*Dataset content:*

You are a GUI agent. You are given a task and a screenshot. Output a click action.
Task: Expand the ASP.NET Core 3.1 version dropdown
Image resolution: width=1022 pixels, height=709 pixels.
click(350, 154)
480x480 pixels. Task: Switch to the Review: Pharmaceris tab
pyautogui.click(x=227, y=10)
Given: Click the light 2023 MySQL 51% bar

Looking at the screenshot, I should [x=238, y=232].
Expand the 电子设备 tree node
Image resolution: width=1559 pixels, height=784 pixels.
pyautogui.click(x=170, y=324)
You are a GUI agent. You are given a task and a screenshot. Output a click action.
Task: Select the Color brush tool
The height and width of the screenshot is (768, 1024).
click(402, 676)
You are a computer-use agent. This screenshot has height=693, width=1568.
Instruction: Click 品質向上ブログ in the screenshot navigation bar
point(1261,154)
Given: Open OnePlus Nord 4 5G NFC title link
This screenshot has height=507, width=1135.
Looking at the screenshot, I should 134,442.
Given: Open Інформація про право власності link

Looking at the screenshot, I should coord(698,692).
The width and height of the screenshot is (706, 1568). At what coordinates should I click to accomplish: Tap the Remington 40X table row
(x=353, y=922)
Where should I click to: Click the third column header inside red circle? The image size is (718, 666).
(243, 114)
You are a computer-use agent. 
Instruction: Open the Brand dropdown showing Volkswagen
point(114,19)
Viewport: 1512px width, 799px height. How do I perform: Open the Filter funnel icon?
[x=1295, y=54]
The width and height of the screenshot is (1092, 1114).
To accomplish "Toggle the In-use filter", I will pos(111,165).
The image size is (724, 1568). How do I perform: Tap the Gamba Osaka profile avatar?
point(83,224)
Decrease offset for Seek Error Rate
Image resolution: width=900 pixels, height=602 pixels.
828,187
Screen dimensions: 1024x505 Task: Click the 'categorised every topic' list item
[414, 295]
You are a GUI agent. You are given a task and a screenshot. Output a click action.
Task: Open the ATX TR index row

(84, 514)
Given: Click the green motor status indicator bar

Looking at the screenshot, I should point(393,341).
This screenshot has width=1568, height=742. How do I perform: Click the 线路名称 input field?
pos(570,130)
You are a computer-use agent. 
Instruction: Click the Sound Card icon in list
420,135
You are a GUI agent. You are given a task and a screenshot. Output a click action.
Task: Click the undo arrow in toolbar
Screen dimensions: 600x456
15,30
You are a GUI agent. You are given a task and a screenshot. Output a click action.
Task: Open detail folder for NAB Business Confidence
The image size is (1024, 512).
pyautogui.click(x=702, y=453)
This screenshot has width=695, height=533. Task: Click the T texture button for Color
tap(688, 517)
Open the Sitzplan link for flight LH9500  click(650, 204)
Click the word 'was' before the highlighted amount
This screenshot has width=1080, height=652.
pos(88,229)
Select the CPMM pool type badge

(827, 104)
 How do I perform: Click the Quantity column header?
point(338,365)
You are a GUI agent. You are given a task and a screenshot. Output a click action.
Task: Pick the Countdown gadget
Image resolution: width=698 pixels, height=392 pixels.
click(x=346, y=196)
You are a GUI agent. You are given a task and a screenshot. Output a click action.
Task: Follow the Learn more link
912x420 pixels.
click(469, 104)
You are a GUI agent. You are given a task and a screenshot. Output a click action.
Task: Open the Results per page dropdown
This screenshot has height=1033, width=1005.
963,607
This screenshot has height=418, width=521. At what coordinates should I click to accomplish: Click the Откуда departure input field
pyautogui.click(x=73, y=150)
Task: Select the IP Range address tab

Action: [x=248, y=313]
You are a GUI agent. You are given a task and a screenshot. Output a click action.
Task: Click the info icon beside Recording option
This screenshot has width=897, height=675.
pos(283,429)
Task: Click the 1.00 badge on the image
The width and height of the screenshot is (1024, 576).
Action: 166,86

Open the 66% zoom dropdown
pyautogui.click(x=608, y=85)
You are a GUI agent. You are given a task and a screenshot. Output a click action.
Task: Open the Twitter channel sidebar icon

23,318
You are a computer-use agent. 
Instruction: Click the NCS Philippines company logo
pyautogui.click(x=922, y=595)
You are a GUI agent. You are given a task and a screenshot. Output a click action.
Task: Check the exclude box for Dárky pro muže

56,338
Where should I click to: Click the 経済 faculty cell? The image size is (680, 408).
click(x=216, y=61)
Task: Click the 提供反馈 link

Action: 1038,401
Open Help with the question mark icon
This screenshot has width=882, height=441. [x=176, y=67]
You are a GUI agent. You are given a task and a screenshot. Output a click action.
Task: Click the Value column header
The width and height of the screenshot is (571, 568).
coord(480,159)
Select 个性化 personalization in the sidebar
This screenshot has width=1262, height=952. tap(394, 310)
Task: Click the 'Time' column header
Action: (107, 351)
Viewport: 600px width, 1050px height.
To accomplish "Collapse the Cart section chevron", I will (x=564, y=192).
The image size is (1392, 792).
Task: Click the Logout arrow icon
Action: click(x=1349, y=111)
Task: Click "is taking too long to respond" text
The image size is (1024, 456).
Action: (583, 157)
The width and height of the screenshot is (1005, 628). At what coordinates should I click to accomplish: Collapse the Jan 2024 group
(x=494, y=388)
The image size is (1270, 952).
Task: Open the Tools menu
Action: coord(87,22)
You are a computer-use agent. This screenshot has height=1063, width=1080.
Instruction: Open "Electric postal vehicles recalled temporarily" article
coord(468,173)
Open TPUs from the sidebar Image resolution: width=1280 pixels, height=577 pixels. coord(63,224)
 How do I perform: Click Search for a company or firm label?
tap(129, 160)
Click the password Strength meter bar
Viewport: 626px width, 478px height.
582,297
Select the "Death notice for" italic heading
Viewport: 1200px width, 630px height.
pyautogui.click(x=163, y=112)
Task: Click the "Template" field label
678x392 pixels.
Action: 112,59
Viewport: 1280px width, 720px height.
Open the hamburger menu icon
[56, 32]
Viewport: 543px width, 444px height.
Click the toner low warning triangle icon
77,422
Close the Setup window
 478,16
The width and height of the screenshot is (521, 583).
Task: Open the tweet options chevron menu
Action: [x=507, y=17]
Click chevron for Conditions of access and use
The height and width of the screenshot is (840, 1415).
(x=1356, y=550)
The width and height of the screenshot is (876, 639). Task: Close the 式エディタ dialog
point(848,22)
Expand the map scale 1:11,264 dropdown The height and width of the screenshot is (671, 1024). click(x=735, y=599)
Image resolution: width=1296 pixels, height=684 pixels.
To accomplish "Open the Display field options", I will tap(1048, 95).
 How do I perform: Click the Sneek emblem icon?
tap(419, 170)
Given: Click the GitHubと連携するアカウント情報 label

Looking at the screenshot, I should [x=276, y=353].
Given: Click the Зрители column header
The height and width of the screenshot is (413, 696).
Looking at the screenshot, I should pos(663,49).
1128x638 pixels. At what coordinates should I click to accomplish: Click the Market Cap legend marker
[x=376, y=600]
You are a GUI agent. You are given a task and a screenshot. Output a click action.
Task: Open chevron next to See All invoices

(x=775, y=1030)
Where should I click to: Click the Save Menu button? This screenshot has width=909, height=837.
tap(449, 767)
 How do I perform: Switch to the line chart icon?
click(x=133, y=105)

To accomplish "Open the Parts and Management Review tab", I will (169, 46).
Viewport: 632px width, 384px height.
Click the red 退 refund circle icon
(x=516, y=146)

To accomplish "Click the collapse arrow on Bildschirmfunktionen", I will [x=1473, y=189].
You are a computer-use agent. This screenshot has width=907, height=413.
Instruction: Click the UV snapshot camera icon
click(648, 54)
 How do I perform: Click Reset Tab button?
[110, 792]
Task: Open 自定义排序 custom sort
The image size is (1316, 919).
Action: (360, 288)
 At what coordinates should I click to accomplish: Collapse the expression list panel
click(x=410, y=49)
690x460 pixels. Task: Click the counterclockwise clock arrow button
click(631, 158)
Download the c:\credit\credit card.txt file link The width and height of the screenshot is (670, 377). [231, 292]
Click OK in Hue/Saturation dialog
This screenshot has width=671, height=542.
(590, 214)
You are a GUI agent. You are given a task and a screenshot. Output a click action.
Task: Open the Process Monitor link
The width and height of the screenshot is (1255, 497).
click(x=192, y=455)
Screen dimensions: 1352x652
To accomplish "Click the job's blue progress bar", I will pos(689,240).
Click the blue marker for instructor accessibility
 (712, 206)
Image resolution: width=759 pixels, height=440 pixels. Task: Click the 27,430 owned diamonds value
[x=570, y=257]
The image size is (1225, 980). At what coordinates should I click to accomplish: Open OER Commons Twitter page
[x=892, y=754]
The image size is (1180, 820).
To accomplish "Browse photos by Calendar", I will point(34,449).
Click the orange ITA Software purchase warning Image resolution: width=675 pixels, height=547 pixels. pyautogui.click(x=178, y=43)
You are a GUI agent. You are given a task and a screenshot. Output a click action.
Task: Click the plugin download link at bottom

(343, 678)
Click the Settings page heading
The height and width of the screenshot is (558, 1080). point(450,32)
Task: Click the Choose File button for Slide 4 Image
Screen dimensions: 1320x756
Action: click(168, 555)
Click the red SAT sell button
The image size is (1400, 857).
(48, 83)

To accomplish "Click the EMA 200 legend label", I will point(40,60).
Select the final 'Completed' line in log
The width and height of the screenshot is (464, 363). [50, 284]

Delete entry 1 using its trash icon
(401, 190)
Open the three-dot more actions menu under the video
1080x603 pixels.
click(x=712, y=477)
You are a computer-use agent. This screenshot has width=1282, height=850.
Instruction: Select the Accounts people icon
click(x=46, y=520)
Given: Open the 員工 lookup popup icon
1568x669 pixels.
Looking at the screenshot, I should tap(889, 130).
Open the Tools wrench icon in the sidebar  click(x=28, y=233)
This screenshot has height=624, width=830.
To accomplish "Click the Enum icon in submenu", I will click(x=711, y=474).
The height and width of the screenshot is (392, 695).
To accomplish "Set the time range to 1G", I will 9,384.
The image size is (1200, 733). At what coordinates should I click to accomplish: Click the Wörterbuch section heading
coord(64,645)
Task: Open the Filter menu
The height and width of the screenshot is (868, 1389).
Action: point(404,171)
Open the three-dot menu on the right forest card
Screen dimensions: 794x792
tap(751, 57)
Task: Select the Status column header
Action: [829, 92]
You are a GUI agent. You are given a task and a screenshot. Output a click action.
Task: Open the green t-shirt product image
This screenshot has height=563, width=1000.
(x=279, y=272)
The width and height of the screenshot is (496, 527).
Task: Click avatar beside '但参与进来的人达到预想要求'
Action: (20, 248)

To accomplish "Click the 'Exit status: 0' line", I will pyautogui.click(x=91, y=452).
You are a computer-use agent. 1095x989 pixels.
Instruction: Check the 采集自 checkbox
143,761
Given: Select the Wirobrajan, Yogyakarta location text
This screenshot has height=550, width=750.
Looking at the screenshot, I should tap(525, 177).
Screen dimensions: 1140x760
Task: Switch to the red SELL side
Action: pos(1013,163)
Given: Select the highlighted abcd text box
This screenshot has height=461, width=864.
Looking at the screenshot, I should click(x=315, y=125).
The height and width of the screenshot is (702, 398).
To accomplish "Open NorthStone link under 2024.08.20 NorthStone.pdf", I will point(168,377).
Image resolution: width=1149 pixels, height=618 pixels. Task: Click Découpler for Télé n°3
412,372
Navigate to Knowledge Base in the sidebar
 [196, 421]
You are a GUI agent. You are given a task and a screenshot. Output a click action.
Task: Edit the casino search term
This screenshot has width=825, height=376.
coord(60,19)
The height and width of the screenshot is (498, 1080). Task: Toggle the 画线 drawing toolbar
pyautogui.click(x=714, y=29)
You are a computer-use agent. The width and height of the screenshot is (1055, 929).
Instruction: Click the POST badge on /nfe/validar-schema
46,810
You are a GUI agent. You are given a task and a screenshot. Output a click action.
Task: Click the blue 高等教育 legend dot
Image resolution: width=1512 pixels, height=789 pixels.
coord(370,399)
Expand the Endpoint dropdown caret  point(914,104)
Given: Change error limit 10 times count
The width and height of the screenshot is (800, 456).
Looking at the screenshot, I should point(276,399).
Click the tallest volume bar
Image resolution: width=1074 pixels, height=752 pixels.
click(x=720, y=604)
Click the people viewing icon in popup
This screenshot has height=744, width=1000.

*Requirement:* Filter the listing above by the word "highlighted"; copy each line that passes.

*Solution to this exercise:*
Click the word 'was' before the highlighted amount
Given: Select the highlighted abcd text box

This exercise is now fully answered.